Elle s'appelait "INTRO", j'avais fait un texte sur une musique de FONT et VAL pour me présenter, à l'époque où je commençais à jouer sérieusement dans les restos et bars de Toulouse (fin 95). C'était assez provoc et rentre dedans, genre Le steak de Maxime Le Forestier en plus trash : il s'agissait de dire aux gens bonsoir, faites pas attention à moi mais un peu quand même, prenez pas peur, je fais pas la manche, le patron me paye, que vous applaudissiez ou pas, je reste le même temps, si ça vous plaît pas, pas grave, c'est pas mes chansons (beaucoup de reprises à l'époque, de Renaud à Souchon en passant par Brassens, Font et Val, ou Brel). Ça mettait dans l'ambiance, et en fait ça incitait pas mal à écouter… j'ai gardé cette chanson longtemps, en l'adaptant aux lieux et conditions, je viens juste de l'abandonner pour le nouveau spectacle, … mais j'ai encore rien trouvé d'aussi efficace pour commencer !

Chansons homosexuelles, hétérosexuelles ou sexuelles ?
D'abord, c'est pas le seul thème, on parle aussi politique ou grosses blagues gratuites (jeux de mots, contraintes d'écritures…) Mais pour ce qui est de ce(s) thème(s), "sexuelles" j'aime bien, voire sensuelles j'espère, des fois. Après, homo ou hétéro, ça dépend des chansons. Il y a même un jeu pour que certaines soient "asexuelles", endossables par chacun quels que soient son sexe ou ses préférences, sans les contorsions d'une réécriture intime. Mais à un moment il faudra bien qu'on arrête de parler de "chansons homosexuelles", de même que personne ne dit qu'Aznavour fait des "chansons hétérosexuelles". Pourquoi ne parle-t-on de chanson d'amour que dans ce cas seulement ? On pourra me dire d'arrêter de gueuler quand une chanson d'amour sera prise comme telle, sans s'occuper de savoir à qui elle s'adresse. Mais c'est vrai qu'en même temps, tant que ce n'est pas gagné, c'est un de mes fonds de commerce !
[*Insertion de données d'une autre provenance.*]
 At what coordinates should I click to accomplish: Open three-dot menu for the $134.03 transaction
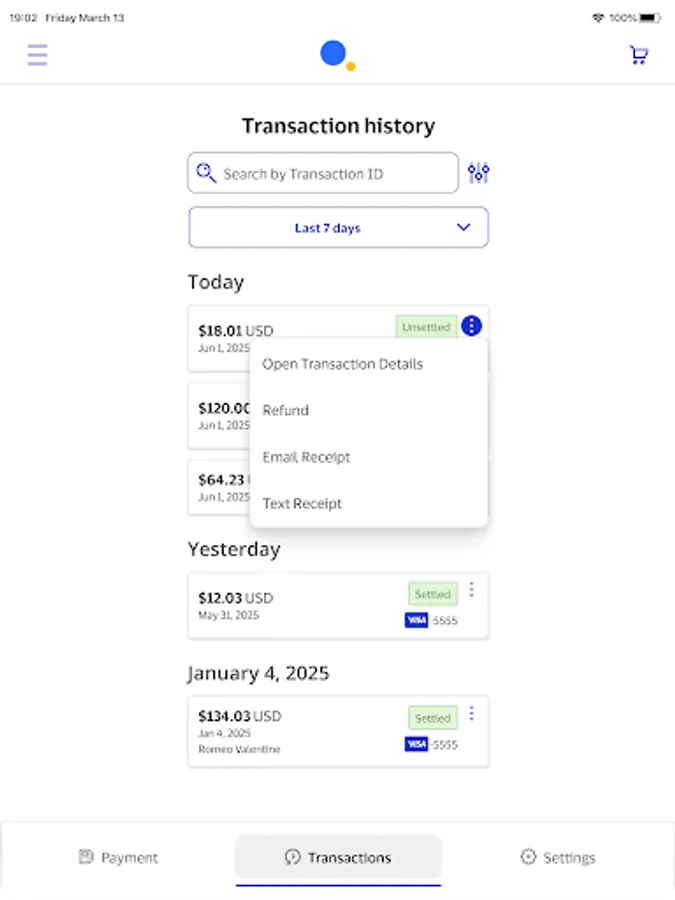point(471,713)
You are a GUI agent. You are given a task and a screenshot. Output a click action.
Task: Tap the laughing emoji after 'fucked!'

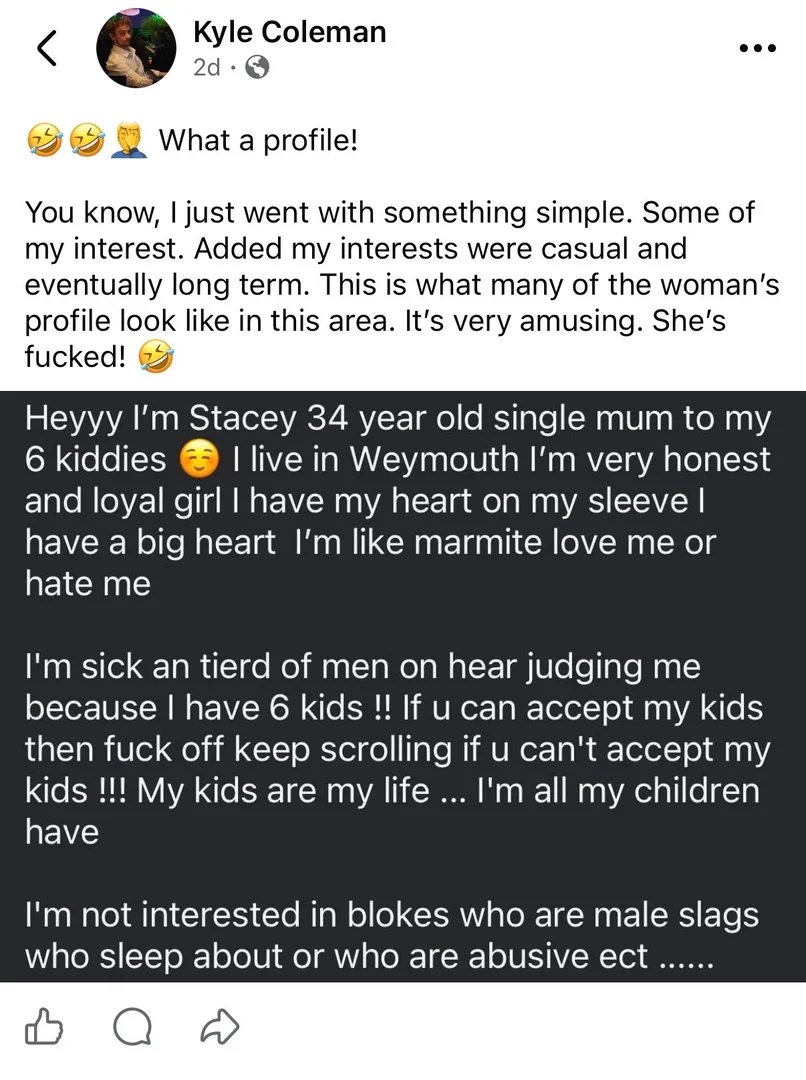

La chanson française actuelle ?
Ben… vaste sujet, surtout que j'en écoute beaucoup. J'aime deux grandes catégories : les innovateurs, qui travaillent sur la forme et détournent les codes habituels de la chanson ou du spectacle, refondent tout, proposent vraiment du neuf et nous prennent dans un univers complet, sans référence obligée à l'extérieur, comme Néry, Loïc Lantoine, Gul de Boa. Et j'aime aussi (je pense en faire partie) l'autre côté de cette "nouvelle scène chanson", c'est-à-dire celui qui est tout… sauf nouveau, mais a-t-on besoin de faire "nouveau" à tout prix (comme dans la pub) ? Je veux dire qu'on est quelques-uns, très différents les uns des autres parfois, à se sentir dans une lignée de chanson, référencée, et à avoir été biberonnés dès le plus jeune âge aux incontournables (Brel, Brassens, Renaud, Barbara, etc.) Ce qui est intéressant c'est le mélange que ça fait en chacun et ce qu'on en ressort de personnel, avec les mots et les questions de l'époque (et quelques indémodables aussi, on l'espère). C'est pour ça que d'un côté je ne pense pas que cette famille-là (Bénabar, Delerm, Cherhal, Alexis HK, Bacchus…) révolutionne la chanson, mais elle la maintient au moins dans une actualité, ne la laisse pas vieillir et mourir. Bref, en gros c'est très consensuel ce que je dis là : y'a de la place pour tout le monde. M'énerve un peu d'être con, sensuel pas trop.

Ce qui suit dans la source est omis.